BEGIN
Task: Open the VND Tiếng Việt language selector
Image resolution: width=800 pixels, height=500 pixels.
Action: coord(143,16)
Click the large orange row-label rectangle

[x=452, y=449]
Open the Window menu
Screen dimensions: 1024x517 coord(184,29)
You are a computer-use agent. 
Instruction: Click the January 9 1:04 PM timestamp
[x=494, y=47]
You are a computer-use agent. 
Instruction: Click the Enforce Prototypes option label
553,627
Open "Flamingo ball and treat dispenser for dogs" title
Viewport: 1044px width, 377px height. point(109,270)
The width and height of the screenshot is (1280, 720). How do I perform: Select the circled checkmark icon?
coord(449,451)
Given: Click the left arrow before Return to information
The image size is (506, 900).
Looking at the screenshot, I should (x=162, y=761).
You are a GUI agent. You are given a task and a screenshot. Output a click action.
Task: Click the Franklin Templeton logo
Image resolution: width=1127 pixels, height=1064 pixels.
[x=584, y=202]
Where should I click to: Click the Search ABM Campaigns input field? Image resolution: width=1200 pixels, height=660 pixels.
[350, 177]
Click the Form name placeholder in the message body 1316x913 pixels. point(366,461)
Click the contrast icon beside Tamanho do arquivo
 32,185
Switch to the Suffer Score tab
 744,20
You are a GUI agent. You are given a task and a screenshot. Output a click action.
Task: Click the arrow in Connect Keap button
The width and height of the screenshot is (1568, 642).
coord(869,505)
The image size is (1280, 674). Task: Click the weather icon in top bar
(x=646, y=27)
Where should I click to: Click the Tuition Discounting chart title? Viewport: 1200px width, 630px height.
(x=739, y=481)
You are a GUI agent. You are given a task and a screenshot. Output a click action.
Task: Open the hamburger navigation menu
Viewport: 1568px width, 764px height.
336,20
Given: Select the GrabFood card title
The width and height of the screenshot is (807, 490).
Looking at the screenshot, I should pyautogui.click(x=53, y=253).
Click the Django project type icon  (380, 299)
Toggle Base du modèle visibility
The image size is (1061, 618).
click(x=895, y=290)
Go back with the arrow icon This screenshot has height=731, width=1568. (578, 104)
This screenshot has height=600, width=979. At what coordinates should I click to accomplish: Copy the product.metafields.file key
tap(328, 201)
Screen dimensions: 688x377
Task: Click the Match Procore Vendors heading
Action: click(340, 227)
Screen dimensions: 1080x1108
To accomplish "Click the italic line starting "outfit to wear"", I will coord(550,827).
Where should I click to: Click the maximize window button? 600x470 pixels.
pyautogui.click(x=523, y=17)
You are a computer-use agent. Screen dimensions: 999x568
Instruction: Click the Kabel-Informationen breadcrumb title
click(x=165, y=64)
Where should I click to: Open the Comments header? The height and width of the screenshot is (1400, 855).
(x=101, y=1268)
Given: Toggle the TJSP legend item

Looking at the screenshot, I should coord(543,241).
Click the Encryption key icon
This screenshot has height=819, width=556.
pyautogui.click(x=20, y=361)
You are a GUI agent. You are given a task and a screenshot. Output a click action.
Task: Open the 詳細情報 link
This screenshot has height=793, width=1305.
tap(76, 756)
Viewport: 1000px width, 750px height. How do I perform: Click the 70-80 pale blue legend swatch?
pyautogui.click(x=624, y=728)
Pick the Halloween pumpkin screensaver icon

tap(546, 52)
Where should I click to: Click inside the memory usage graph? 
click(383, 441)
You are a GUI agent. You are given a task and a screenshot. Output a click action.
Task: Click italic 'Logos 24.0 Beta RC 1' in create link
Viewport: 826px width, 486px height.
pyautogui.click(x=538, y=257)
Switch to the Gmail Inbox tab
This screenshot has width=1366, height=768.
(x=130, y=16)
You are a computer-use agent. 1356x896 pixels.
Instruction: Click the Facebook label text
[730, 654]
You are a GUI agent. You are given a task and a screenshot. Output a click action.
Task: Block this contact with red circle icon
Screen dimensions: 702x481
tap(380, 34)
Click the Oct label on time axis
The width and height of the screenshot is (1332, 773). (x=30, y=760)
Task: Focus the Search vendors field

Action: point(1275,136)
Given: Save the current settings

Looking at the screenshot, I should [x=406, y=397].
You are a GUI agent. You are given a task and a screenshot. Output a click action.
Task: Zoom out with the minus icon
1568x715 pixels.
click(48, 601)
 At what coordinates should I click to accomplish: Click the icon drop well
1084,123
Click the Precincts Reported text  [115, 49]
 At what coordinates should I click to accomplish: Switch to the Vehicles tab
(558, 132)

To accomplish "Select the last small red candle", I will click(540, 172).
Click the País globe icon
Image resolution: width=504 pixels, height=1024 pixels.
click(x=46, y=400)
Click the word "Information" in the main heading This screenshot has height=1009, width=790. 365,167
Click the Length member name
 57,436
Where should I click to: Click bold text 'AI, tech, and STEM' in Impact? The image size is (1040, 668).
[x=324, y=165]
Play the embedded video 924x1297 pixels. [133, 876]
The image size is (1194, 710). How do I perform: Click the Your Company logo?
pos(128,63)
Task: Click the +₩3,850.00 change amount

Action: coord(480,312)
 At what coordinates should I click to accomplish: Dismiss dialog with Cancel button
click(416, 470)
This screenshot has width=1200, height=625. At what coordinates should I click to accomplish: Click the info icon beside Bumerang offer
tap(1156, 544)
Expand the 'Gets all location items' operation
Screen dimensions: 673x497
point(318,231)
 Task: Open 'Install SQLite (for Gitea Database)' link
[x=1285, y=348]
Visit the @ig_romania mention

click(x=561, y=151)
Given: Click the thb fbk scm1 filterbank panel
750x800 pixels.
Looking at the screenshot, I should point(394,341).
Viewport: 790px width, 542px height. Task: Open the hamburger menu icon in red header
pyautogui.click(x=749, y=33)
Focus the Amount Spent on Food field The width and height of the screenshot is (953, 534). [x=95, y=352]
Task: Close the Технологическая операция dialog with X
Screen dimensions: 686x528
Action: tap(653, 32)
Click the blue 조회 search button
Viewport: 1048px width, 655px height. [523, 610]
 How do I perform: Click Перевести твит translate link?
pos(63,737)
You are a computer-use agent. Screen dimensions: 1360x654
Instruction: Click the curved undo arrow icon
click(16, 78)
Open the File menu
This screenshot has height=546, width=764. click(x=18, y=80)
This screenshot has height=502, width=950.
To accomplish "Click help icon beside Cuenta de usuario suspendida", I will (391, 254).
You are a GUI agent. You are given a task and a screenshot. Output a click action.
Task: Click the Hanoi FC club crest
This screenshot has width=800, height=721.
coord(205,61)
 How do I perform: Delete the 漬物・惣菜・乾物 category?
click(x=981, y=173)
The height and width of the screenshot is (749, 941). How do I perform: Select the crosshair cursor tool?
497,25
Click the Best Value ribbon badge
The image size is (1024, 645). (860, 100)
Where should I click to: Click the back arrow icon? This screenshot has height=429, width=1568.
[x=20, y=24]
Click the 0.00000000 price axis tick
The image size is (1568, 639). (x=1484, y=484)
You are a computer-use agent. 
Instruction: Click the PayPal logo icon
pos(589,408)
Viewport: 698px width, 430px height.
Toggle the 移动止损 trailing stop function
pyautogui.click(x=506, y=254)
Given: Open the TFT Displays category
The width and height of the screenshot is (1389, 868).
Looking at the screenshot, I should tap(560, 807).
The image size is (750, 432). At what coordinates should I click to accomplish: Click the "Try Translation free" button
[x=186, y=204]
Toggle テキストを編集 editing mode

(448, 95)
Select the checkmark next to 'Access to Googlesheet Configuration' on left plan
END
#### INSTRUCTIONS FOR THE TASK
The lines to return are those holding the string "italic" anywhere in the listing above.

#### EXPECTED ANSWER
To accomplish "Click the italic line starting "outfit to wear"", I will coord(550,827).
Task: Click italic 'Logos 24.0 Beta RC 1' in create link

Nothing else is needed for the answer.